§ **Document text**:
>> BEGIN
Thursday's pronouncement backed by seven of the eight judges not only avoids a direct conflict with the EU's Luxembourg court but also appears to strengthen it. Germany's court stated that EU decisions may only be checked if European institutions seriously overstep their powers.

A headline in the Frankfurter Allgemeine Zeitung says: "Karlsruhe (the court) restricts its own powers."

EU court decisions can only be re-examined "if the breach of EU competences by the EU authority is obvious and the act in question leads to a structurally significant shift in the arrangement of competences between the member states and the European Union to the detriment of member states," says the ruling.

The origins of Thursday's ruling began several years ago. The plaintiff in the so-called Mangold case had a temporary work contract with an auto supplier. The arrangement was based on a government law allowing employers to give only temporary work to people over 52 years of age.
>> END
Continue the passage on the Karlsruhe court's ruling from its final sentence, before turning to the material below.

§ **Collected material**:
>> BEGIN
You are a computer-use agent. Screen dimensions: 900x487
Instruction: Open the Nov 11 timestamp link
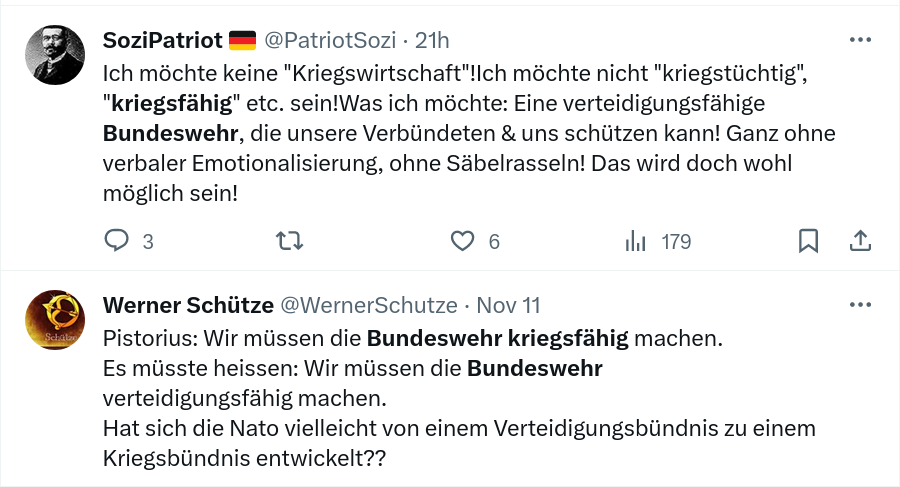tap(508, 304)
>> END
§ **Answer to this task**:
The EU court ruled that the law, proposed as part of a general package to free up the country's labour market, was age discriminatory and should not be enforced. This in turn led the national court to say the plaintiff was within his rights to ask for a permanent contract.

The employer then took the matter to the constitutional court saying that the EU court had overstepped its powers by ruling on short-term contracts as protection against anti-age discrimination was not part of EU primary law but had been handed down in a directive, which member states have some leeway in implementing.

Lisbon Treaty

The constitutional court on Thursday confirmed the original European Court of Justice ruling. Its also clarified its role towards EU court more generally with its statement defining when an EU ruling maybe checked.

This had been called into question by a controversial ruling by the Karlsruhe judges in 2009 concerning the Lisbon Treaty, which increases EU power in several areas and had been challenged by a conservative German MP.

The 2009 ruling emphasised the principle that the EU could only act if its powers were acknowledged by member states and blatant transgressions would be controlled by the German constitutional court. The judgement raised fears that the German constitutional court could put the break on further EU integration - with the EU court long known as an engine of integration through its case law.

Interpreting Thursday's ruling, the Legal Tribune said "(With the decision) the judges in Karlsruhe are clarifying their verdict on the EU Treaty of Lisbon and at the same time are diffusing potential conflict with the ECJ."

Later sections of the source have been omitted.